Потом я ощутила, как бьется и толкается внутри моего тела ребенок. Руки хакима вслепую нащупывали путь под пологом, проникали внутрь, ухватывались за что-то. Я молилась, чтобы он поскорее извлек младенца, освободил меня от мук, вытянул наверх, к свету и прохладе из липкого темного болота, в котором я тонула. Ничего не получалось. Мы боролись с ребенком. Я выталкивала, Вазир-хан тянул. А потом, когда надежда и силы окончательно покинули меня и всё сделалось безразлично, младенец вдруг легко выскользнул.

Облегчение, освобождение, я больше не шла ко дну…

Теперь мне хотелось только спать. Проснулась я от того, что Иса крепко сжимал мне руку.

— Кто?

— Дитя женского пола, агачи. Как ты себя чувствуешь?

— Девочка… Я молилась о дочке. У нас довольно сыновей.

Я не чувствовала собственного тела, оно было где-то далеко, существовало отдельно от меня. Я не знала даже, что ответить Исе на его вопрос, понимала лишь, что страшно, невозможно устала.

— Я так устала, Иса. Где мой любимый?

— Едет сюда. Спи. Когда он прибудет, я тебя разбужу.

— Нет. Не хочу спать. — Я смутно различала его лицо сквозь полог. — Иса, друг мой…

Непонятно почему, но вдруг захотелось, чтобы он знал, как дорог мне.

— …твой раб.

— Верный слуга, — поправила я, — и мой верный друг. Я буду скучать без тебя.

Он все еще держал меня за руку:

— У тебя очень холодные руки, агачи.

— Я замерзла. Меня вымыли?

— Нет. Хаким решил отложить это до утра.

— Да, это хорошо. — Я изо всех сил старалась не заснуть, преодолеть охватившую меня апатию, обволакивавшую, занявшую место невыносимой тяжести.
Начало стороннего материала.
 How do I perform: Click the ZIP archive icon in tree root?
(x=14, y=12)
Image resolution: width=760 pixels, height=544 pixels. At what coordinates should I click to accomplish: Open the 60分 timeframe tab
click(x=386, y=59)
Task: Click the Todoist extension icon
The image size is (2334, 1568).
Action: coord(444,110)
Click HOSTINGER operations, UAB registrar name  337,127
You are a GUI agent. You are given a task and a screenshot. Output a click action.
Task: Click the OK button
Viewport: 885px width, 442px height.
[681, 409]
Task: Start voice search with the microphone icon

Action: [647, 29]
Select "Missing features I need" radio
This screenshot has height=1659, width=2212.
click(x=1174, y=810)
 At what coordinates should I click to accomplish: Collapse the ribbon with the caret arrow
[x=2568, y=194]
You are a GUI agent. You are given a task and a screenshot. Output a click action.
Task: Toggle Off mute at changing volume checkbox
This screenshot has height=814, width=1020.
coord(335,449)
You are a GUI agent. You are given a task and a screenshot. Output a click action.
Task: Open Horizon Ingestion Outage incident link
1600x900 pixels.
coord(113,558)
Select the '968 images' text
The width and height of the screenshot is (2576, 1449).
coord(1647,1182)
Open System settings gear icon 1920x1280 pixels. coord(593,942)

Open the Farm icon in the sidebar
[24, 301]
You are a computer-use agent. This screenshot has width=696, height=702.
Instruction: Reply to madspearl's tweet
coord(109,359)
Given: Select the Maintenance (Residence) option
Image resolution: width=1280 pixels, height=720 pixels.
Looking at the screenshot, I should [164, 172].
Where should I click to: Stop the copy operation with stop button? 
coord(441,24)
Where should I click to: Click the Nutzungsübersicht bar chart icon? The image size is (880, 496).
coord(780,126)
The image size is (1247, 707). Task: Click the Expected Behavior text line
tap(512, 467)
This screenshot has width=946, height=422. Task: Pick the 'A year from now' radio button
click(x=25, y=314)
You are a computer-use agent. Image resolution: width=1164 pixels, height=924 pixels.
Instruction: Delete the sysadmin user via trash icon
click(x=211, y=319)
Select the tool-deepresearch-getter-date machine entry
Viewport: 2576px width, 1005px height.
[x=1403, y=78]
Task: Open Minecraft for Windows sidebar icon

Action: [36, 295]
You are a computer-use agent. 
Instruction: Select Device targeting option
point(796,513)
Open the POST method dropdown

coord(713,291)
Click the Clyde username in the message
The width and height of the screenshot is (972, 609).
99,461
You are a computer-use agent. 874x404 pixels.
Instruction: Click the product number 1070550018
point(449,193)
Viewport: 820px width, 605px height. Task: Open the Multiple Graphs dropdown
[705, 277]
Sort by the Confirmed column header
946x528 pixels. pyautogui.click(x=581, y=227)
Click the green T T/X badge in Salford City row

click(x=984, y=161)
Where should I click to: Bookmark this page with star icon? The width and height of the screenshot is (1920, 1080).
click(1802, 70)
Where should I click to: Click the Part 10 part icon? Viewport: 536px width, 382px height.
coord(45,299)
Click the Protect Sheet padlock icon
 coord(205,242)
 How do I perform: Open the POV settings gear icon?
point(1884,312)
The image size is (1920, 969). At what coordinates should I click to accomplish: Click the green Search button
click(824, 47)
— Пообещай мне одну вещь, Иса. Ты должен всегда оставаться рядом с моим любимым.

— Я обещаю. И рядом с тобой, агачи.

— Да, конечно, и со мной тоже. Но с ним — будь всегда рядом с ним, Иса.

Я почувствовала, что он встает, и крепче сжала его руку. Эта рука связывает меня с миром, подумала я.

— Не уходи.

— Я не уйду. Здесь его величество. — Он мягко высвободил руку и отошел в сторону.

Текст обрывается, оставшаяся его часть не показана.